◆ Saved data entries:
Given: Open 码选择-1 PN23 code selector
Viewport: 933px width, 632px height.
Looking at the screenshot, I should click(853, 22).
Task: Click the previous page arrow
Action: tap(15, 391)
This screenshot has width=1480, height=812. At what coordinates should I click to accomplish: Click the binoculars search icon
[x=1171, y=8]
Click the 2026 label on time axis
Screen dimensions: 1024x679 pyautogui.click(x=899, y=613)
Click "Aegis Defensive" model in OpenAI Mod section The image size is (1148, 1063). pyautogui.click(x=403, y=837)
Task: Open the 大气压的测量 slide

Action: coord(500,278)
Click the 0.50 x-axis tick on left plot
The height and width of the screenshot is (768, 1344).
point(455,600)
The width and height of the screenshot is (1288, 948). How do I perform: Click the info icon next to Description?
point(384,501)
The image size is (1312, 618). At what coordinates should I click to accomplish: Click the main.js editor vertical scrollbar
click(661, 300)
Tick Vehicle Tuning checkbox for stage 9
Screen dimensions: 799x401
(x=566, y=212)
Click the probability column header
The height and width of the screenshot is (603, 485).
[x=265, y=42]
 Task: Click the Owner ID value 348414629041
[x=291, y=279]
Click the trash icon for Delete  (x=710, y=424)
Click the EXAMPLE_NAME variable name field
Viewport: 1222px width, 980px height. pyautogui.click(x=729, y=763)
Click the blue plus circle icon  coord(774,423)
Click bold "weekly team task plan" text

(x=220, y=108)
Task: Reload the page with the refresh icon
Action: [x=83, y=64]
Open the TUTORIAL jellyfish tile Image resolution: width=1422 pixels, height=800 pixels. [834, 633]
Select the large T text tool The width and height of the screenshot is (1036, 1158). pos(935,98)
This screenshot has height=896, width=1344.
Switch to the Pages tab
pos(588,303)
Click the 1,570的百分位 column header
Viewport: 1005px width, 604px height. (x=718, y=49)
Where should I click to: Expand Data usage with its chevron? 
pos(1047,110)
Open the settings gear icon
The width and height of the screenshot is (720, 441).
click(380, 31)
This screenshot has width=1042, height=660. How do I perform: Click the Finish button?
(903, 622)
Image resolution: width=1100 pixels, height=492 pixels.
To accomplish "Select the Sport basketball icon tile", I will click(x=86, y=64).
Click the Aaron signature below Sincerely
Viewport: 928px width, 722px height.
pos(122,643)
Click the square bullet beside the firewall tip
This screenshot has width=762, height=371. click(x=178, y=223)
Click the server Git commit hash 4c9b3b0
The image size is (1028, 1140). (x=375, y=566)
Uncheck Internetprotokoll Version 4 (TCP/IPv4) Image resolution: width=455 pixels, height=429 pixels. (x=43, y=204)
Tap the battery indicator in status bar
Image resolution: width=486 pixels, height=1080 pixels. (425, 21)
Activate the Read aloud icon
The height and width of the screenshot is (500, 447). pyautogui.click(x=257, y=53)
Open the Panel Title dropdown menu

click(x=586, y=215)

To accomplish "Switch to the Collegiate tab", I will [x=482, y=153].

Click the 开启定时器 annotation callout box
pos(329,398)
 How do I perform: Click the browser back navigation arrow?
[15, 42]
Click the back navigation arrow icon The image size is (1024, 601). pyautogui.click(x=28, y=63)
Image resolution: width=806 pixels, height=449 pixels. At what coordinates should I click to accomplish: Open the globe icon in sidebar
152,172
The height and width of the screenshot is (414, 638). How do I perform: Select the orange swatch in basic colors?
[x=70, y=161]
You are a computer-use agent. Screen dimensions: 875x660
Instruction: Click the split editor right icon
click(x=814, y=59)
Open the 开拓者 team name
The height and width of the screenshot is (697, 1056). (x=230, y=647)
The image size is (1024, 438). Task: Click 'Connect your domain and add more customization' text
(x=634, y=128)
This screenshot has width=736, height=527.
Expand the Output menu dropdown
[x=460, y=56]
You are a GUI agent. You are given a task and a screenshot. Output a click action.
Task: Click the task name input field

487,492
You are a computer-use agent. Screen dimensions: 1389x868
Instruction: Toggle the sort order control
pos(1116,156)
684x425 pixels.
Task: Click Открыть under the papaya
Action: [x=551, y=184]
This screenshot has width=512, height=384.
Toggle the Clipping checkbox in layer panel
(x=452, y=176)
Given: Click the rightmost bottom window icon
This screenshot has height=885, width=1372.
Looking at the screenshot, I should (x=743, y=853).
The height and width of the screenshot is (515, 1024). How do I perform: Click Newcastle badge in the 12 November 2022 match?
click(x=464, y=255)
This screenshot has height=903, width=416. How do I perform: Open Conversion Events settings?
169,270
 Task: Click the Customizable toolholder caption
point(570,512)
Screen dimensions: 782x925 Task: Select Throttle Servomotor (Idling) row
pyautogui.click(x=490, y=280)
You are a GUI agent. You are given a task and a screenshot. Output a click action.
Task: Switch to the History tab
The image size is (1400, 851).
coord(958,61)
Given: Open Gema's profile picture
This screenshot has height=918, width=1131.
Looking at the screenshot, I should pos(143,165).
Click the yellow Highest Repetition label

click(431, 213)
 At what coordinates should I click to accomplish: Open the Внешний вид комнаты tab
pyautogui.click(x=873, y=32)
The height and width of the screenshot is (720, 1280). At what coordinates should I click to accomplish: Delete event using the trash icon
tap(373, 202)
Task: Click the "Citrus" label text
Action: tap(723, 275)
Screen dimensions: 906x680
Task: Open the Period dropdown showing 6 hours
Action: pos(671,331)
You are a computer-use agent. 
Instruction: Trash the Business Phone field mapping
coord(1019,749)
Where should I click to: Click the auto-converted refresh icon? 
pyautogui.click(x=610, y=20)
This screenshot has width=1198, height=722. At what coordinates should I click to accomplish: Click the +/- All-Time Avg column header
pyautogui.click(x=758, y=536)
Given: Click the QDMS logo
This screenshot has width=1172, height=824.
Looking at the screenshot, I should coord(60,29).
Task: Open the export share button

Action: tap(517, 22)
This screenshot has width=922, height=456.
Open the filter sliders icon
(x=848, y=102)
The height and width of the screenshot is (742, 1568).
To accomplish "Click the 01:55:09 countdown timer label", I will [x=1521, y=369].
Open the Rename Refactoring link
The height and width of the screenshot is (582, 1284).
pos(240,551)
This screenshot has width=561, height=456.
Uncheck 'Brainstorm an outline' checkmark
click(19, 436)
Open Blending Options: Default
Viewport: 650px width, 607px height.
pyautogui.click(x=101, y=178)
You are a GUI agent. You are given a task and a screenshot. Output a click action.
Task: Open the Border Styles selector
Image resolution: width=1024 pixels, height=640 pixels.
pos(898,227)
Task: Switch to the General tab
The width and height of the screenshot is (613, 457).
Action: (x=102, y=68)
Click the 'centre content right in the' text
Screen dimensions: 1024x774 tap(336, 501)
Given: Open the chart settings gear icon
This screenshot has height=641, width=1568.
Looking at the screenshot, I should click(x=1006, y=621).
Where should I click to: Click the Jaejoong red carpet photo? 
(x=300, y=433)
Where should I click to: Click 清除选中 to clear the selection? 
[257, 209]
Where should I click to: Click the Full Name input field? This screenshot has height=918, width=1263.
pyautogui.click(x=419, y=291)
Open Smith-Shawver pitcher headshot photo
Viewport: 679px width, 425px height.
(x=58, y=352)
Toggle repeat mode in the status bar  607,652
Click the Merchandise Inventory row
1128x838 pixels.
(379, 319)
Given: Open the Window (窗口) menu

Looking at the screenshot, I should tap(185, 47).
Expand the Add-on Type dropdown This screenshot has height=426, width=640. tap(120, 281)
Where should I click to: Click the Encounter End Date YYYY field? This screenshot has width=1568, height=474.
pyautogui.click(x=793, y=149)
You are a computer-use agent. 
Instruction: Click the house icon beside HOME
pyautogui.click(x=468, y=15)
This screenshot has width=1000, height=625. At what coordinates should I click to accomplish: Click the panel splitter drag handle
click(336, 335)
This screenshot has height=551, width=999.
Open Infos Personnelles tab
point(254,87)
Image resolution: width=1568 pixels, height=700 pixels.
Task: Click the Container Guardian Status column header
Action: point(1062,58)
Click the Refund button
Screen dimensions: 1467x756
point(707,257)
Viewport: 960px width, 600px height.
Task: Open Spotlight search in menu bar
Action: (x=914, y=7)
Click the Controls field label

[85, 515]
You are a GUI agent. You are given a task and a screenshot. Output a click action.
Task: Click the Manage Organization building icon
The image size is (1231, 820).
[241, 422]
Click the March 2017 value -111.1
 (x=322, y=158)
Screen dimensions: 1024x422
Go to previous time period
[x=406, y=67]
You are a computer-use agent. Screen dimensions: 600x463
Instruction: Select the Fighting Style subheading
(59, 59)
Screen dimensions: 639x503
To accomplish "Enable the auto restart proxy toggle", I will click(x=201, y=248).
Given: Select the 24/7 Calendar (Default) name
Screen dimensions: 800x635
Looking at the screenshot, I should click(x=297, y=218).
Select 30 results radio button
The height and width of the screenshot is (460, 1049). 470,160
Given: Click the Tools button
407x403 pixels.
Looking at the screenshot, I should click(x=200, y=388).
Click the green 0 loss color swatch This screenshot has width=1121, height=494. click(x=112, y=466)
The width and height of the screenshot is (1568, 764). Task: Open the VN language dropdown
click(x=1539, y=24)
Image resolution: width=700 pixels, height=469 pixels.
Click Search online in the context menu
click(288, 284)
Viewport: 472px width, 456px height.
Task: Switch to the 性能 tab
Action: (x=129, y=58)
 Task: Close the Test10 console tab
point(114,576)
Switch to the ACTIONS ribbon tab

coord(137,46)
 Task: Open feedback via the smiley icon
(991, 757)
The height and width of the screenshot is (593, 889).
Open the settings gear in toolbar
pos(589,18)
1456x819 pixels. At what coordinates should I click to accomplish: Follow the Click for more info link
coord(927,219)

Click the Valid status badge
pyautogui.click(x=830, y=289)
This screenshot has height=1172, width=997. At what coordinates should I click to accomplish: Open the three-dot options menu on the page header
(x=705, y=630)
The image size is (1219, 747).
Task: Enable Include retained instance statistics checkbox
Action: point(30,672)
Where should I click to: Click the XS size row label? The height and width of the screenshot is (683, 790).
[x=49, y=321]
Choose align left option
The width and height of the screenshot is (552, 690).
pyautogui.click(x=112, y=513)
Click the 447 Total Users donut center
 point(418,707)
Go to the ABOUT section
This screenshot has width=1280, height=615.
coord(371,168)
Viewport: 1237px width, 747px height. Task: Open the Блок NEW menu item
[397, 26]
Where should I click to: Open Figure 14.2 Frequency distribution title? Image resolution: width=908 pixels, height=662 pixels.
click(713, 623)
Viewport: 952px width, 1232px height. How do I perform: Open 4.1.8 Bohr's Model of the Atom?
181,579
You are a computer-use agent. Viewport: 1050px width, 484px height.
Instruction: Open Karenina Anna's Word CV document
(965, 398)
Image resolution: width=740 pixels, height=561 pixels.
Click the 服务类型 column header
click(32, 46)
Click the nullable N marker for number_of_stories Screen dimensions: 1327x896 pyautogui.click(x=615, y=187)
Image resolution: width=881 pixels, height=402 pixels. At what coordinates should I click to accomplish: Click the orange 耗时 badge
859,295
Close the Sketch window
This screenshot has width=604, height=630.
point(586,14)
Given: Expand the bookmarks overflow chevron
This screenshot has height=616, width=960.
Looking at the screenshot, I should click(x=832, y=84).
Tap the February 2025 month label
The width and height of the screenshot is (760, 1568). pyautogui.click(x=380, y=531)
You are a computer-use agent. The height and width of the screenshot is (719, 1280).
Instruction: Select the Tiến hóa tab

◆ AIM OF THE TASK: Would you please return all lines of the data that include the word "computer"?

◆ RESULT:
You are a computer-use agent. Screen dimensions: 875x660
You are a computer-use agent. Screen dimensions: 1389x868
You are a computer-use agent. 
You are a computer-use agent. 
You are a computer-use agent. Screen dimensions: 600x463
You are a computer-use agent. Viewport: 1050px width, 484px height.
You are a computer-use agent. The height and width of the screenshot is (719, 1280).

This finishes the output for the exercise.